Machine Bias and LLMs: A History Lesson
In the late 90s, Tim Brennan and Dave Wells founded Northepointe and developed a tool to identify the recidivism risk (that being the chance of a person re-offending following their conviction, how this is measured varies and can include as little as re-arrest without conviction) of defendants and called it the Correctional Offender Management Profiling for Alternative Sanctions, or COMPAS. It's not entirely obvious what the initial purpose of COMPAS was; ostensibly it was to provide a better measure of recidivism risk than the commonly-used Level of Service Inventory (LSI) and help judges when determining eligibility for alternatives to hard time.

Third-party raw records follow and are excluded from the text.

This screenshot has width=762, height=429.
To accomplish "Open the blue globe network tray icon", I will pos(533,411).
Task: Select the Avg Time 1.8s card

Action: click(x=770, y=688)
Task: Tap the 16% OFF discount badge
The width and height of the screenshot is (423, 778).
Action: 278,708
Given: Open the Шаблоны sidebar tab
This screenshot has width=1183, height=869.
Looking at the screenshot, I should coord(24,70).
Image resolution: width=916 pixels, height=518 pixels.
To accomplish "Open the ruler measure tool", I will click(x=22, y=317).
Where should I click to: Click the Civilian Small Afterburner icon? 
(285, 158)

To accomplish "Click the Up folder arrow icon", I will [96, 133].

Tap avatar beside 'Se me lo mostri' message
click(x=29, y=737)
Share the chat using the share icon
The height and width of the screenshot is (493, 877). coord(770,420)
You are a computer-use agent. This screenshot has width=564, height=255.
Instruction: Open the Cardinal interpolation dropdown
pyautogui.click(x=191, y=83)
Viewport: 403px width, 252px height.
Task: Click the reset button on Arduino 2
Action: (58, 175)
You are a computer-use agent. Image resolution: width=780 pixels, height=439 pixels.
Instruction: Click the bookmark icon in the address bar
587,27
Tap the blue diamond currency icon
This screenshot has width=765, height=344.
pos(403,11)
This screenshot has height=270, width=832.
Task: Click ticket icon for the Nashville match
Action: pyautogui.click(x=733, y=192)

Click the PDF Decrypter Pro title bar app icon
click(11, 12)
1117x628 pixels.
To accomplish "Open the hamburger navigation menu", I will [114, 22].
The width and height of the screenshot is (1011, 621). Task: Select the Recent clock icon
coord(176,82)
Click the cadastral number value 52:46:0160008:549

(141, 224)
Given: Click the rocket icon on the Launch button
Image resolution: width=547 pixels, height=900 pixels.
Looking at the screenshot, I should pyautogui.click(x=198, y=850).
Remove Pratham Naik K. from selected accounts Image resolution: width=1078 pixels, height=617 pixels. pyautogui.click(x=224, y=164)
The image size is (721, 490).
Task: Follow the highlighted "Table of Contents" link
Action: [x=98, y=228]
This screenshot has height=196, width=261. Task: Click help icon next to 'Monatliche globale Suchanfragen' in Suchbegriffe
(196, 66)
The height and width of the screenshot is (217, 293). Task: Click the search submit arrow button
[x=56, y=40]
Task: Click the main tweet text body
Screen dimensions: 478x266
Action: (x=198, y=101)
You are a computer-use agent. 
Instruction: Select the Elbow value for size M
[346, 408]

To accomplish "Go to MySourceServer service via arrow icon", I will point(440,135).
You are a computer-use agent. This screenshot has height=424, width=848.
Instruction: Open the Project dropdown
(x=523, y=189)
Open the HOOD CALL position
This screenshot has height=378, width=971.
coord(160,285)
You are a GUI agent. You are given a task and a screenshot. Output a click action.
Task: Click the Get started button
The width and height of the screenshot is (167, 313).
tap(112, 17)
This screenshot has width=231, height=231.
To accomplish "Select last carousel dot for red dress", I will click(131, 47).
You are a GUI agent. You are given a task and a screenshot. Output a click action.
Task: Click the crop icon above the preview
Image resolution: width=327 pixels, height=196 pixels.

Fast forward to 2016, COMPAS has achieved widespread adoption in local judicial systems throughout the US. A small handful of tech journalists with ProPublica publish Machine Bias, which drills down in one Florida County to check if COMPAS does what it's supposed to: produce fairer, more accurate outcomes for people being sentenced to time behind bars. It isn't. COMPAS is producing outcomes that are racially biased. This is clear from the data, but the data hadn't actually been examined at scale until ProPublica got to it. There isn't even a great reason why beyond the fact that the data was messy (ProPublica's team did a ton of work to even be able to analyze it). For anyone curious about the larger context surrounding COMPAS and ProPublica's article on it: Brian Christians' The Alignment Problem breaks down the problems with the data set and the problem with the designers' approach to non-bias.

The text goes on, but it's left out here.